>> Start

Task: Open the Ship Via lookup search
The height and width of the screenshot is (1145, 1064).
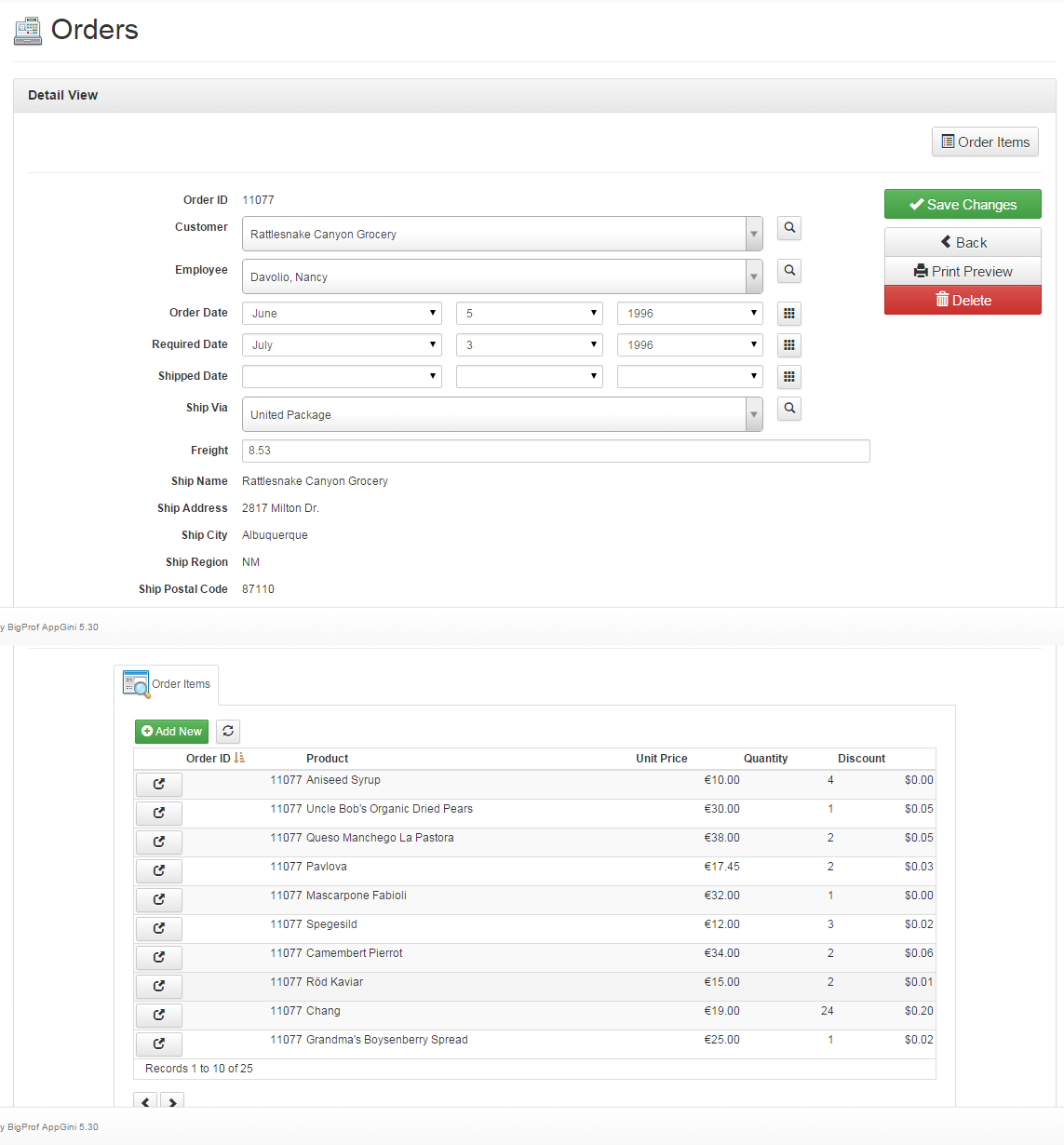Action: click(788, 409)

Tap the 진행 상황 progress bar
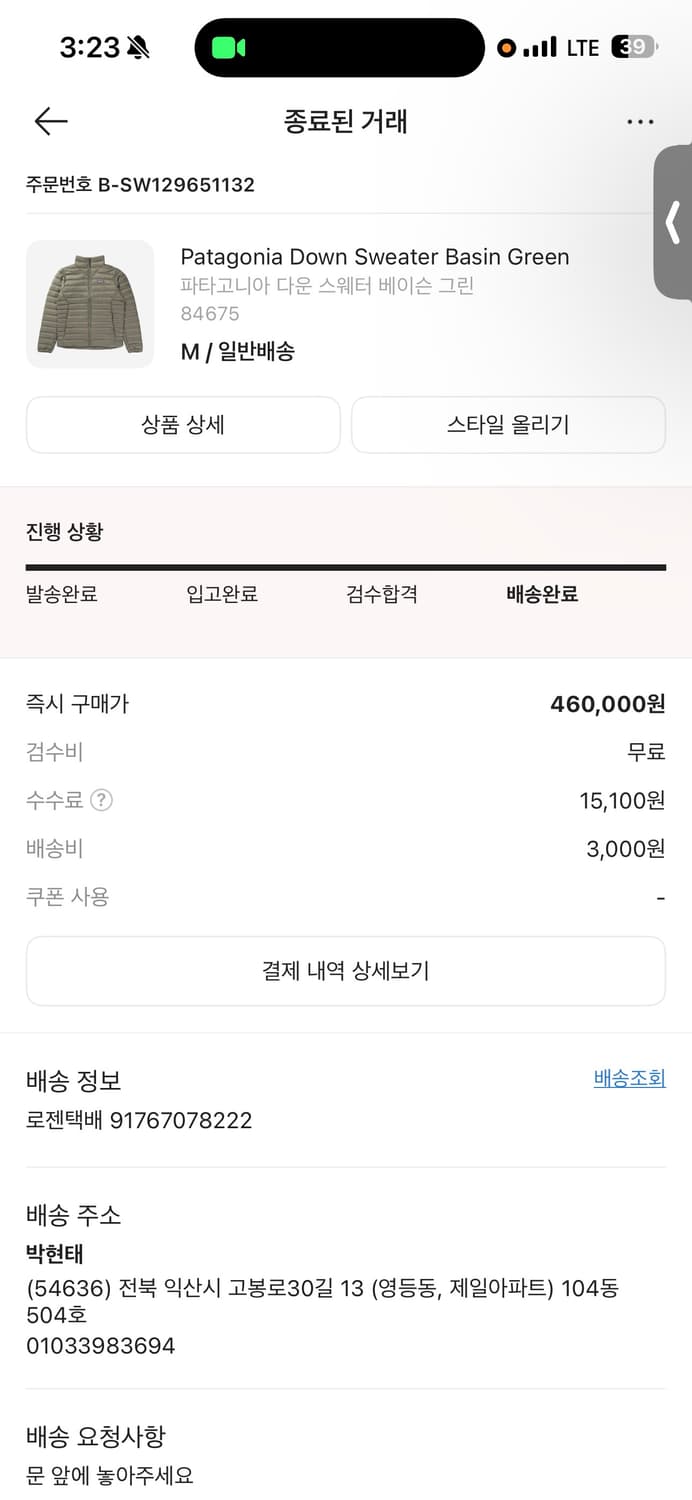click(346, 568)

>> End
>> Start

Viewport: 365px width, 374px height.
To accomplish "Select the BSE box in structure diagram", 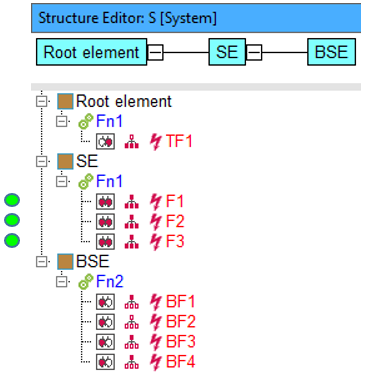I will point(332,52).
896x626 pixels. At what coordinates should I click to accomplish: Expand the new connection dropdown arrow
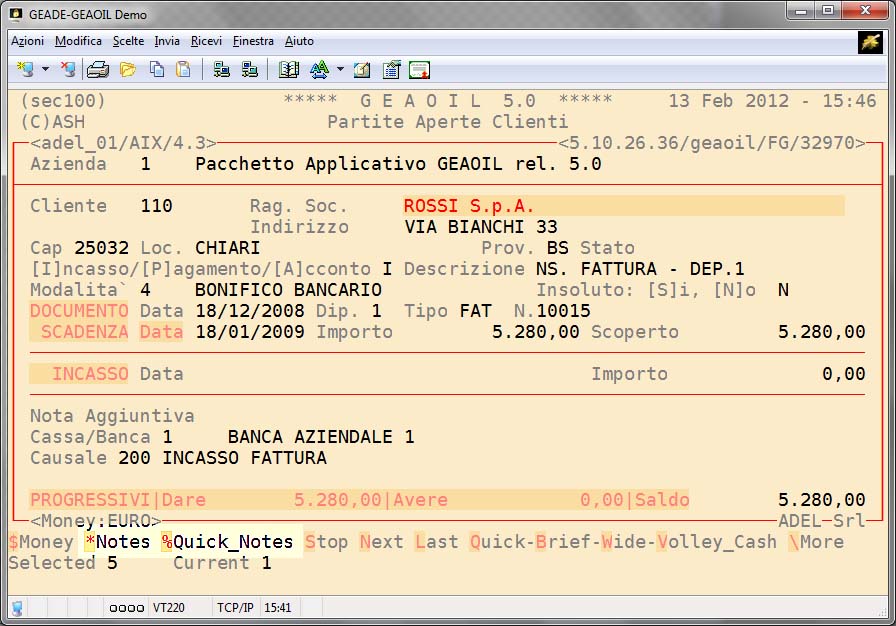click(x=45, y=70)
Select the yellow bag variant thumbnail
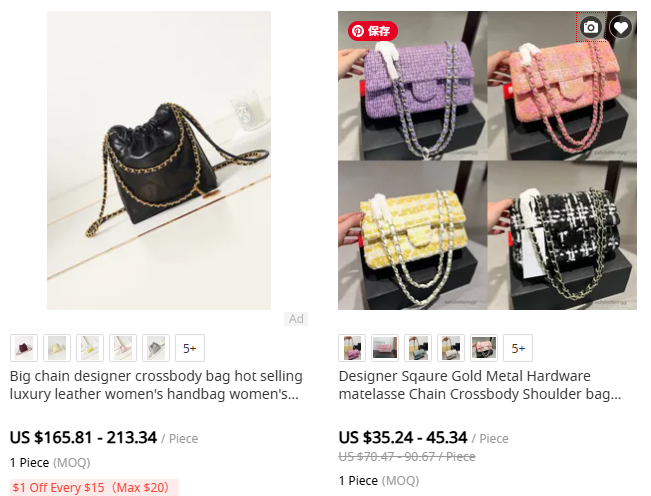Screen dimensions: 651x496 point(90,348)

>> End
>> Start

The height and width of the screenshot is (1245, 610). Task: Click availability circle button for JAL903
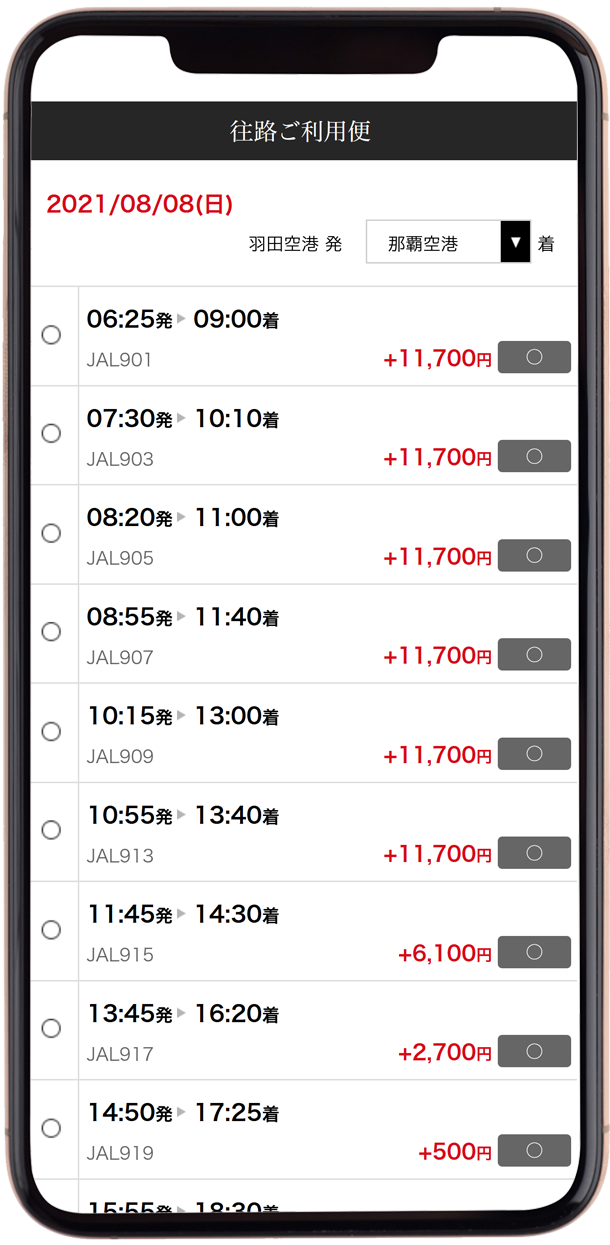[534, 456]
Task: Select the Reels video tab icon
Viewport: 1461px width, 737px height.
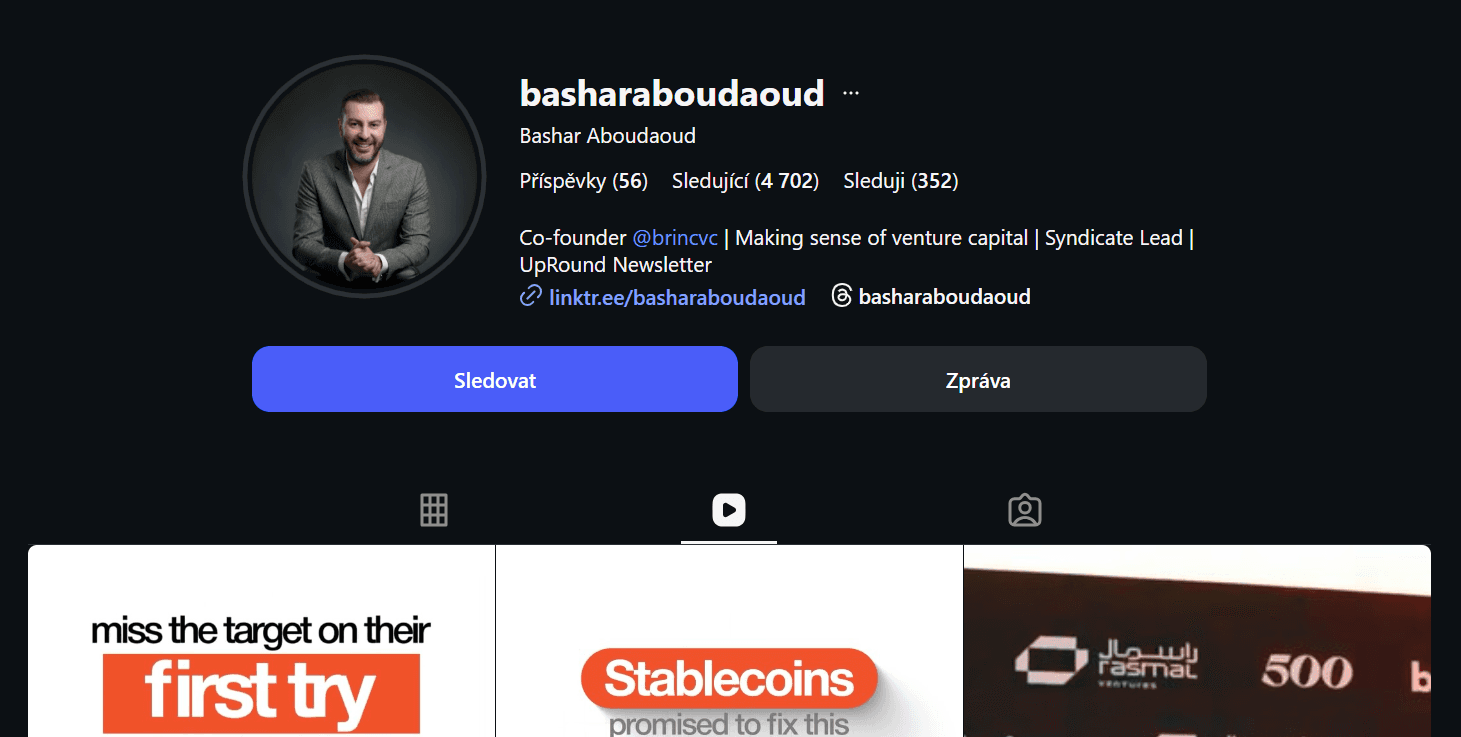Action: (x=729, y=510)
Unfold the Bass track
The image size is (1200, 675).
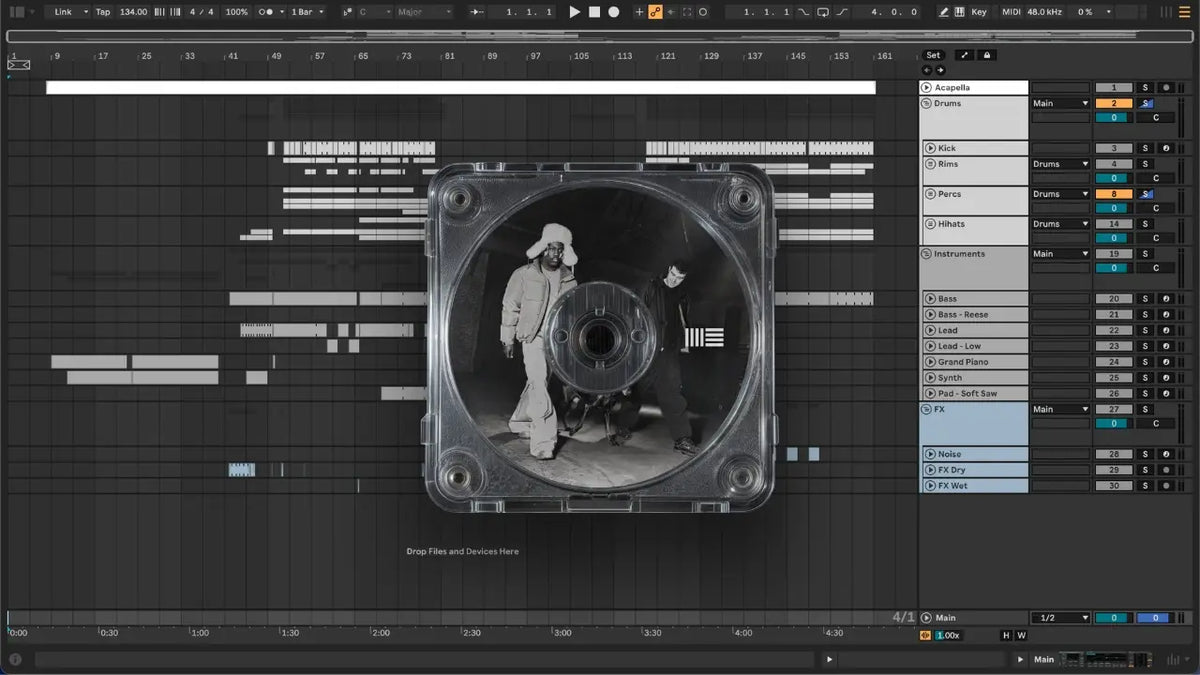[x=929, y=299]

>> End

Instructions to follow: Print the material verbatim from the line containing "Task: Open the Ship Via lookup search" through the line containing "click(346, 568)", including both of those lines, and leave the pictures out.

Answer for the task:
Task: Open the Ship Via lookup search
The height and width of the screenshot is (1145, 1064).
Action: click(788, 409)

Tap the 진행 상황 progress bar
click(346, 568)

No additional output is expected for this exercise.